* _EXERCISE GOAL_
Every line below that has the string "YouTube" adds one to the count. Give that count by itself.

* _Dataset entries_
========

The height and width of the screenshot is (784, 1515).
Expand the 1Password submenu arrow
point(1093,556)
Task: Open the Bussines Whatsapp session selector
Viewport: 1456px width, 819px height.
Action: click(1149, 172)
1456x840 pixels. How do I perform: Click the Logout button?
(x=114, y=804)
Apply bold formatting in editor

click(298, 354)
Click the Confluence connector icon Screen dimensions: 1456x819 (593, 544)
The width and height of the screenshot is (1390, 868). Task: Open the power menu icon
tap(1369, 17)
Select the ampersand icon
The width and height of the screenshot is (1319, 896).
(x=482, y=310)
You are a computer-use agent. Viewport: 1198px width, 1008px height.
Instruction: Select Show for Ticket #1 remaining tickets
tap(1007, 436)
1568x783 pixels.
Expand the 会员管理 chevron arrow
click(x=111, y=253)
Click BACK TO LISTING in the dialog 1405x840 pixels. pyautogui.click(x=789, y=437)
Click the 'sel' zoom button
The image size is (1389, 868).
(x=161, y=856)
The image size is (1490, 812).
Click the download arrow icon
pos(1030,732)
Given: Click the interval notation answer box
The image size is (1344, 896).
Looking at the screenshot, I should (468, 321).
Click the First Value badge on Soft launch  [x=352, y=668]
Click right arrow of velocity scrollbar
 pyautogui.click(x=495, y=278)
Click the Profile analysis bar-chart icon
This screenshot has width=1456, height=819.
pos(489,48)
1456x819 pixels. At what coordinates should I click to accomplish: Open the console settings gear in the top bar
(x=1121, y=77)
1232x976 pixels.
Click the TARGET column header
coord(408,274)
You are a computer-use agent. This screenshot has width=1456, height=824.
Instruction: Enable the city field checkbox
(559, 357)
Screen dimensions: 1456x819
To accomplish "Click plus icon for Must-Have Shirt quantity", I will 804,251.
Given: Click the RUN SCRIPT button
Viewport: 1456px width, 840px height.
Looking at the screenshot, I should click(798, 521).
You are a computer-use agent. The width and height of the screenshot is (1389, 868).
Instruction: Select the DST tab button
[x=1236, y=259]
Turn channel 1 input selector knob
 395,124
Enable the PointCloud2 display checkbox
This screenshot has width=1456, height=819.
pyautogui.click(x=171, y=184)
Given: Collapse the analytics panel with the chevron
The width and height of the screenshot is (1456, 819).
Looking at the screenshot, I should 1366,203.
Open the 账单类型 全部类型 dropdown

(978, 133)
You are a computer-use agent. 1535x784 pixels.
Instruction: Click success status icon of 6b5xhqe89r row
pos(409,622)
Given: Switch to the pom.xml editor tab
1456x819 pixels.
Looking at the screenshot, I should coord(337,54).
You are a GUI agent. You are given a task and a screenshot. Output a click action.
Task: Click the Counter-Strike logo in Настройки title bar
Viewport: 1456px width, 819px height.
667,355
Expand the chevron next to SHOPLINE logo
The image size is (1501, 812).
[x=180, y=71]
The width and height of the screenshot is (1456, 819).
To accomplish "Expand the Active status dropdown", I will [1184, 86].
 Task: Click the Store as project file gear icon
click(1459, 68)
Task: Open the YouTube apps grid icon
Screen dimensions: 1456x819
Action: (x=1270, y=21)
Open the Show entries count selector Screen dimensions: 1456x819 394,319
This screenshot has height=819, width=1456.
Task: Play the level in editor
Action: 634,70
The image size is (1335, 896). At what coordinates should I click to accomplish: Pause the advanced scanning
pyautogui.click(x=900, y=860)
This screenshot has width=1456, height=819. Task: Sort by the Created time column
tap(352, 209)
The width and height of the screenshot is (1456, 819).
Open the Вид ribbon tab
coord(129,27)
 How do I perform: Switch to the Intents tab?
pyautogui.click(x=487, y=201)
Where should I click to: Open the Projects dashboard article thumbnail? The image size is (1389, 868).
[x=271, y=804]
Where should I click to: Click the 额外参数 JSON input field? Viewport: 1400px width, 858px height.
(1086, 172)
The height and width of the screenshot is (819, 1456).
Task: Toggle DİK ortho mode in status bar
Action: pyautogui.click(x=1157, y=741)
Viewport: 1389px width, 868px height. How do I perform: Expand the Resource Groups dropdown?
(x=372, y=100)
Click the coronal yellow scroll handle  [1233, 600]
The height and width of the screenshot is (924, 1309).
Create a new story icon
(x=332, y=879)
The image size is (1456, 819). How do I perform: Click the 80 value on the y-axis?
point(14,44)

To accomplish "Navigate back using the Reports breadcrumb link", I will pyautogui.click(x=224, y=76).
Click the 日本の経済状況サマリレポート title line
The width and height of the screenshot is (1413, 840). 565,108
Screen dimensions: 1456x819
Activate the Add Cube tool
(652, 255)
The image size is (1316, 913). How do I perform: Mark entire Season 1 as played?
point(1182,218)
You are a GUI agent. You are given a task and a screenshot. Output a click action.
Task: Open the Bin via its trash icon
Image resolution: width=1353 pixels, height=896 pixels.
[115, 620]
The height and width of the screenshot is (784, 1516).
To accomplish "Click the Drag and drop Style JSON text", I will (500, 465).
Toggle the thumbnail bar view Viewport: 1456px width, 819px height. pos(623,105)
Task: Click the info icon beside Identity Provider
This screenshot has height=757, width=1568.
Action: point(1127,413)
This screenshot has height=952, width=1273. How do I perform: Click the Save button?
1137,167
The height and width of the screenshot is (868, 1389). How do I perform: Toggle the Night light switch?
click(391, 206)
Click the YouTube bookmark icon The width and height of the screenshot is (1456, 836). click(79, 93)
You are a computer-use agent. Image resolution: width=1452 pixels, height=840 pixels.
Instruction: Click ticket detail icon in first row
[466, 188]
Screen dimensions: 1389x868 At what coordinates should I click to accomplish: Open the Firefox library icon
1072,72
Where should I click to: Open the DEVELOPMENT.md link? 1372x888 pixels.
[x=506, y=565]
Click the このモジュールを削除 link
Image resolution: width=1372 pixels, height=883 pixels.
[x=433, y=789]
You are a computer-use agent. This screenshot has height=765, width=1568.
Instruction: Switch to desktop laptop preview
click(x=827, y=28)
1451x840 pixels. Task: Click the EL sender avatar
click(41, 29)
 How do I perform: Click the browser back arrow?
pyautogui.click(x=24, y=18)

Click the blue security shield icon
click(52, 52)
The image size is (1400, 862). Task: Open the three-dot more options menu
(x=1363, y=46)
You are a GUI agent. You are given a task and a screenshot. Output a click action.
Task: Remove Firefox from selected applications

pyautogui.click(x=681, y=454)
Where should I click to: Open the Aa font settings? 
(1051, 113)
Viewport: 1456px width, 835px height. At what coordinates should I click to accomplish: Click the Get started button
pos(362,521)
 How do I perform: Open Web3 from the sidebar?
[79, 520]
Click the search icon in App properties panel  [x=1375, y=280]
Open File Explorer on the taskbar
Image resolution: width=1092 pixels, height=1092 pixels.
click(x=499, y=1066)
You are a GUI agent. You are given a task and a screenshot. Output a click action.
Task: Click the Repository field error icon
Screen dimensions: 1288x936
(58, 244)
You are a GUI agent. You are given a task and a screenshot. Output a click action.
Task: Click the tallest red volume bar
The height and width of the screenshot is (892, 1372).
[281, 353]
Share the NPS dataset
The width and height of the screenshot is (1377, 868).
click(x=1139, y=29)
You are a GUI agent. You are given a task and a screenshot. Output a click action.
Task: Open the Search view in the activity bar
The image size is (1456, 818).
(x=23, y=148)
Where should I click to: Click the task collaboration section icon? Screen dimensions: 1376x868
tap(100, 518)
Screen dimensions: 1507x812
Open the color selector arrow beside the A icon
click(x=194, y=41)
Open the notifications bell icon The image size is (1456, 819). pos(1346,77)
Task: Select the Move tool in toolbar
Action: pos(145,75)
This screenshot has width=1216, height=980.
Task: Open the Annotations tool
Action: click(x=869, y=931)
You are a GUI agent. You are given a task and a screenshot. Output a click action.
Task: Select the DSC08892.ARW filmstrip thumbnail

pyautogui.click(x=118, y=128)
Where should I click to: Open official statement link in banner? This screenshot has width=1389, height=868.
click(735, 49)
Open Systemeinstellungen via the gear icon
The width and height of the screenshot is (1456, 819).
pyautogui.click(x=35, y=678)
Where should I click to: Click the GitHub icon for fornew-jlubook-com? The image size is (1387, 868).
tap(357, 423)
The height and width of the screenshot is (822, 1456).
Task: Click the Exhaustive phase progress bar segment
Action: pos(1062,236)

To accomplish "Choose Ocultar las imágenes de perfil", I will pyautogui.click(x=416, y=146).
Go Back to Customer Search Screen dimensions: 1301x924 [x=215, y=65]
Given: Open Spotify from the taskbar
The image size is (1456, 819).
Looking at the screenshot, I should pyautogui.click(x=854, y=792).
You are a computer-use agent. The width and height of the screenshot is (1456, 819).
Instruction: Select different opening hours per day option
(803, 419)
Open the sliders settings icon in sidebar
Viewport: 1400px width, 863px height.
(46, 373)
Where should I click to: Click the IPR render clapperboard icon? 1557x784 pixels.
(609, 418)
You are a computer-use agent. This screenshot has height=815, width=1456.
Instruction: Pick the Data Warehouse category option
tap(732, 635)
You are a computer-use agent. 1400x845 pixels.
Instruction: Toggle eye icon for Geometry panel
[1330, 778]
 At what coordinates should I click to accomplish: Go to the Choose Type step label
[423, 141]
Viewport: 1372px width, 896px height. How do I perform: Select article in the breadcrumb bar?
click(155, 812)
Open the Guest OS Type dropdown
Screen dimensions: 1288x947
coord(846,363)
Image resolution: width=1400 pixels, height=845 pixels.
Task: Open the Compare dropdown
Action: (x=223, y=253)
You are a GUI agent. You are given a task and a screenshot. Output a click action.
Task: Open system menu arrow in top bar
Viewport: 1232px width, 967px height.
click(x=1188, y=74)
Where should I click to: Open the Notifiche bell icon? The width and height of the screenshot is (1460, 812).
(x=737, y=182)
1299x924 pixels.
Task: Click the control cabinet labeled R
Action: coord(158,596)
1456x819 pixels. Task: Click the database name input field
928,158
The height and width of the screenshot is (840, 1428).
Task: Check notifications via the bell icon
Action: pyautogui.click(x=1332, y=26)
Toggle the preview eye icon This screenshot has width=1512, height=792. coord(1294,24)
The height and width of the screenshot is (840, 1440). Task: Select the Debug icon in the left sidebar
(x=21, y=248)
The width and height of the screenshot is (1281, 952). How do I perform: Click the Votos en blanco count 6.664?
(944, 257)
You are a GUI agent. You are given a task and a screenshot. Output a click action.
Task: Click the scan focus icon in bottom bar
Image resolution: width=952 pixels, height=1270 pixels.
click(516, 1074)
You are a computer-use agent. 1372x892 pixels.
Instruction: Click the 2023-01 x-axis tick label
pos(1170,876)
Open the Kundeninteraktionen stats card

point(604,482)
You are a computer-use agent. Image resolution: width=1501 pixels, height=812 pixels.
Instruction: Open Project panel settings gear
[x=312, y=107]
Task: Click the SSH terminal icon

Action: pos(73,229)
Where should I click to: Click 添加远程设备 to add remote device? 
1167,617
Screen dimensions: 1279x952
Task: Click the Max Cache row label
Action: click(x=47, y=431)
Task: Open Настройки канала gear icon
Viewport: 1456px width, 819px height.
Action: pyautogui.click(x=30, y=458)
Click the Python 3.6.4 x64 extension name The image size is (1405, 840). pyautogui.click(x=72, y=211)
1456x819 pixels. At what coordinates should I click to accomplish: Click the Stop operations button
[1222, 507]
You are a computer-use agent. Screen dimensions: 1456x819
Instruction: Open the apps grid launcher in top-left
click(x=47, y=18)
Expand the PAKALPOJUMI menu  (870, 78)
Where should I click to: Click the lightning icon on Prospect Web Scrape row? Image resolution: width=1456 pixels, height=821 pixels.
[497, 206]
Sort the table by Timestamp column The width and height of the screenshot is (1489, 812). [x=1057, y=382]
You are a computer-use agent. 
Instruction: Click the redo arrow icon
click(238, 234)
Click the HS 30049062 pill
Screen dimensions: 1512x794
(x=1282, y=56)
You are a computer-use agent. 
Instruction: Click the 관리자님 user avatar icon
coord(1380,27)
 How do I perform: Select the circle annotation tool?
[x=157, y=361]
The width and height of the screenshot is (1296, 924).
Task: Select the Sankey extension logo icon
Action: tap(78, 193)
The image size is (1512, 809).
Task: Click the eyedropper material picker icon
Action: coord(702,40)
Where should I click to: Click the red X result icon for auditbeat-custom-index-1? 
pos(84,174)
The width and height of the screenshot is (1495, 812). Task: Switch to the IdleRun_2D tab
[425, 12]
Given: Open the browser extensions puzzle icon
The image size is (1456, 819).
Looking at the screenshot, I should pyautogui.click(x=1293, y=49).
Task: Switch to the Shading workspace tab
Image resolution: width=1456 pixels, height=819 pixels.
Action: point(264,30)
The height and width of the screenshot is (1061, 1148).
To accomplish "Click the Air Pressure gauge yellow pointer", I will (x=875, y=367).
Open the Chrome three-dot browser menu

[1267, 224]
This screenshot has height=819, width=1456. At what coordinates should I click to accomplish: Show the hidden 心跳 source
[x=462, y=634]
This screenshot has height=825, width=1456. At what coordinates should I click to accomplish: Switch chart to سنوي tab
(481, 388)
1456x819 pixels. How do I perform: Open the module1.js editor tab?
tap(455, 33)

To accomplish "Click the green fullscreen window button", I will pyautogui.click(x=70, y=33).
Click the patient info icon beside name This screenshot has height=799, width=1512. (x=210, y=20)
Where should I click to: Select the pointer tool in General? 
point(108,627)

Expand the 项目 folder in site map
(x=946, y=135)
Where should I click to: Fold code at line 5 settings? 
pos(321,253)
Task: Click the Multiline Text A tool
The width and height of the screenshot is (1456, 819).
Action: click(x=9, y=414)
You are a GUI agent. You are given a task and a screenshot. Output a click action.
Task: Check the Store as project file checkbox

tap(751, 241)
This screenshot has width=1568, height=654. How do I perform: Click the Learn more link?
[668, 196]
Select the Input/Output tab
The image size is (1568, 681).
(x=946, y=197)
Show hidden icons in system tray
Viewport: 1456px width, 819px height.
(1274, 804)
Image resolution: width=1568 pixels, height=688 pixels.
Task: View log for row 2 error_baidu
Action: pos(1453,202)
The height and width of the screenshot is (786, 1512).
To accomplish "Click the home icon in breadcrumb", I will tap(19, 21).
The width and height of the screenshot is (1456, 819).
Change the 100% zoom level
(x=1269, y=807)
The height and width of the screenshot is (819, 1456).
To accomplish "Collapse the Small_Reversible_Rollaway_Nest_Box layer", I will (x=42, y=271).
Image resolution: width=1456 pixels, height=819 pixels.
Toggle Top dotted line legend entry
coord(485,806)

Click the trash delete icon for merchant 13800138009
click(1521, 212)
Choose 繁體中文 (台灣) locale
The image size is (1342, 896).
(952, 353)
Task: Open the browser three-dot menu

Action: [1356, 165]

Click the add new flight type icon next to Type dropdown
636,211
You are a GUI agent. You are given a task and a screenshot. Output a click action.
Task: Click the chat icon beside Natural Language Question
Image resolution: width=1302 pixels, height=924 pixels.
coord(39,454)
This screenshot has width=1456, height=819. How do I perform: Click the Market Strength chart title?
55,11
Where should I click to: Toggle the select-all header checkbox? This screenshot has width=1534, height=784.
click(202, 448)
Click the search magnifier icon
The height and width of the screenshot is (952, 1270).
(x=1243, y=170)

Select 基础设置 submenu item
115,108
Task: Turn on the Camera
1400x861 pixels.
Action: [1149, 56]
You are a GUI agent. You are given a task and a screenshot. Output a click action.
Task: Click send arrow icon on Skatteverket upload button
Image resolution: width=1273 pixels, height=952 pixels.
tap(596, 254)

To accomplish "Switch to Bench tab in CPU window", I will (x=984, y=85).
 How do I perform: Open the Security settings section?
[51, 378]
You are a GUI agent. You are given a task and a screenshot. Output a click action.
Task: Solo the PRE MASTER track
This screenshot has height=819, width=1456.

========

* _SOLUTION TO THIS TASK_
2